SoftPUF: a Software-Based Blockchain Framework using PUF and Machine Learning

Source: arXiv:2508.02438 · Published 2025-08-04 · By S M Mostaq Hossain, Sheikh Ghafoor, Kumar Yelamarthi, Venkata Prasanth Yanambaka

TL;DR

This paper addresses the challenge of deploying Physically Unclonable Functions (PUFs) for secure authentication in blockchain systems without relying on specialized hardware. Traditional hardware PUFs, while lightweight and secure, suffer adoption issues in diverse and resource-limited devices due to hardware requirements. The authors propose SoftPUF, a software-based framework that uses machine learning models trained on PUF challenge-response pairs to generate unique software keys mimicking hardware PUF fingerprints.

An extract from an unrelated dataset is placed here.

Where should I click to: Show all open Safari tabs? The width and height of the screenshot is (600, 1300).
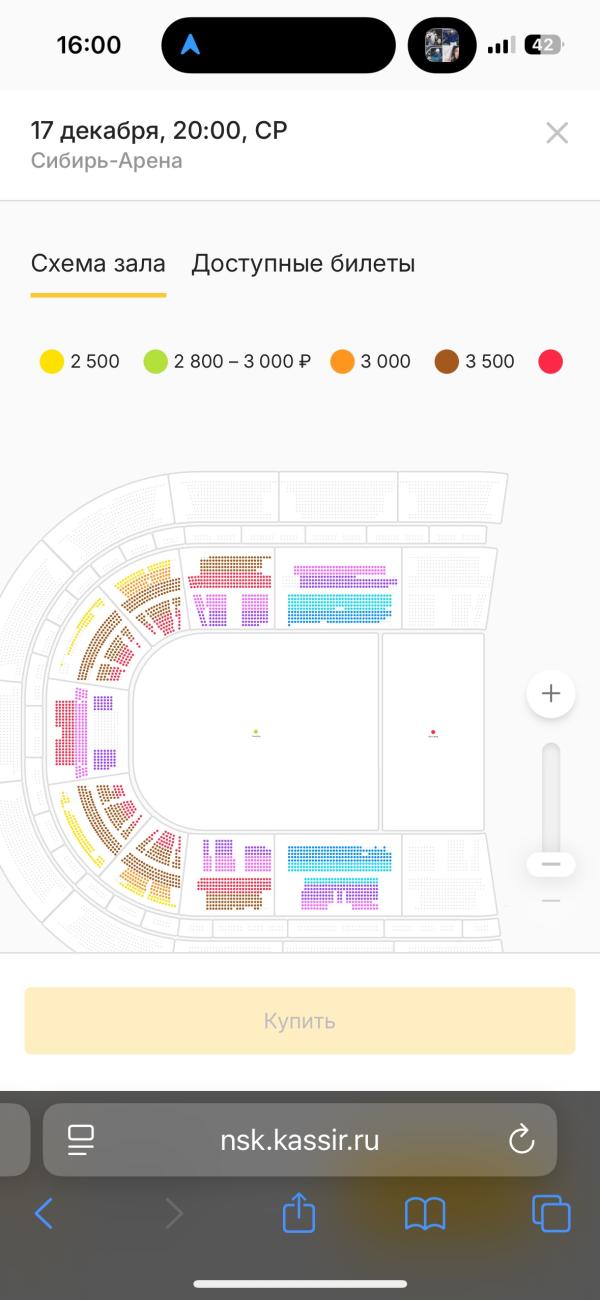551,1214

These keys then serve as secure identifiers embedded in a blockchain network for device authentication, eliminating the need for physical PUF modules.

The framework integrates the SoftPUF key generation model with a blockchain system secured against common attacks such as 51%, phishing, routing, and Sybil attacks. Experimentally, the system uses a 1 million sample PUF data set to train a linear regression based model on an edge server (Google Colab Pro), achieving a balance of accuracy and computational efficiency compared to other regressors. The end-to-end pipeline, including key generation, encryption, blockchain transaction, and trusted node authentication, completes within an average of 50.77 ms, demonstrating practical suitability for IoT and legacy devices. This approach expands secure PUF-based authentication to a wider range of devices and blockchain applications by overcoming the hardware barrier with ML-based soft PUF emulation.

Key findings

SoftPUF uses machine learning on a 1,000,000x8 PUF challenge-response dataset to generate unique keys with PUF characteristics without dedicated hardware.
The GradientBoostingRegressor outperformed other regression models with MAE and MSE scores of 0.9927 and 0.9996, respectively, but the proposed custom linear regression model balanced accuracy (MAE 0.9946, MSE 1.6440) and efficiency.
Complete blockchain transaction phases (key gen, mining, validation) execute within 50.77 ms total, with block generation/model prediction dominating at 37.8 s (appears inconsistent; likely a typo or separate measurement).
SoftPUF keys are encrypted with device MAC and hashed with SHA512 before broadcast to blockchain nodes for secure authentication.
Defense mechanisms integrated protect against 51% attacks (adaptive hash rate), phishing (email domain whitelisting and DNS MX checks), routing (encryption and IP validation), and Sybil attacks (node validation and reputation scores).
The ML model leverages adam optimizer, hinge loss, relu and tanh activations, and he uniform kernel initialization without dropout or z-score normalization.
The framework supports seamless onboarding (enrollment) of legacy devices as miners or clients using software-generated PUF keys in a distributed IoT blockchain network.
Using cloud-based edge server infrastructure (Google Colab) removes resource constraints from device side, enabling scalability across diverse environments.

Threat model

The adversary aims to impersonate legitimate devices or compromise blockchain consensus through 51% attacks, phishing, routing manipulation, or Sybil attacks. They do not possess physical access to device hardware PUFs or the ability to clone soft PUF keys generated by the ML model. The adversary cannot break the cryptographic protections of key hashing or encryption or fully control trusted nodes without detection.

Methodology — deep read

The threat model considers adversaries capable of launching 51% attacks, phishing, routing manipulation, and Sybil attacks in a blockchain network but without physical access to devices’ internal PUF data or tampering capabilities. The assumption is that devices cannot clone the soft PUF software key due to its uniqueness and ML-generated complexity.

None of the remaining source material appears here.